◆ Task instructions
1. Name every person the earmarks discussion below gives with both a first and a last name together.
2. In the earmarks discussion below, how does Rand Paul say earmarks must be doled out for him to fight for Kentucky's share?

◆ Supplied passage
BAIER: Mara, I want to be clear I am not defending earmarks. I'm explaining what McConnell and others are saying.
LIASSON: The distinction is does a bureaucrat get to spend this money, or should we get to tell them to spend it on a bridge to nowhere, which was a famous one.
But here's what I think about earmarks. As a political fight they are extremely important. As fiscal amount they're tiny and insignificant, but they are a very important symbol. And they're also the very first test of the DeMint Tea Party Senate caucus, whatever we call them, versus the establishment.
Mitch McConnell decided to be on the other side of this even though it certainly seems when you read the list of sponsors that DeMint has lined up, you have to chuckle. Its like every single freshman plus a lot of other, everybody wanting to make peace with Jim DeMint and the new freshman is signing on the bill.
The president is for this, John Boehner is for this. This just seems to be something coming down to pike and is going to be hard to stop.
BAIER: Tim, Rand Paul is obviously an incoming member, member of the Tea Party, and he was talking to the "Wall Street Journal" and here is what they wrote about it.
"In a bigger shift from his campaign pledge to end earmarks, Paul tells me that they are a bad symbol of easy spending, but he will fight for Kentucky's share of earmarks and federal pork as long as it's doled out transparently at the committee level and not parachuted into the dead of night.
"I will advocate for Kentucky's interests," he says," according to the "Wall Street Journal." Is that dispiriting for Tea Party folks?

◆ Information provided

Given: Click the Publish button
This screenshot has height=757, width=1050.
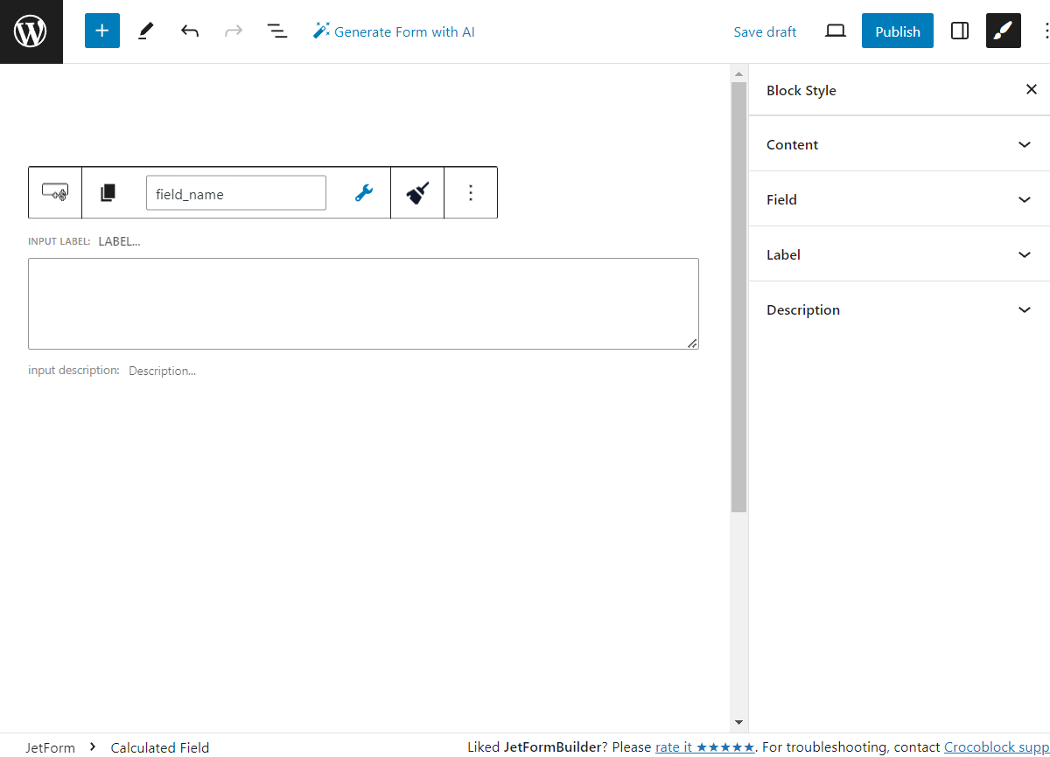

◆ Responses by item number
1.
Mitch McConnell
Jim DeMint
John Boehner
Rand Paul

2. Transparently at the committee level, not parachuted into the dead of night.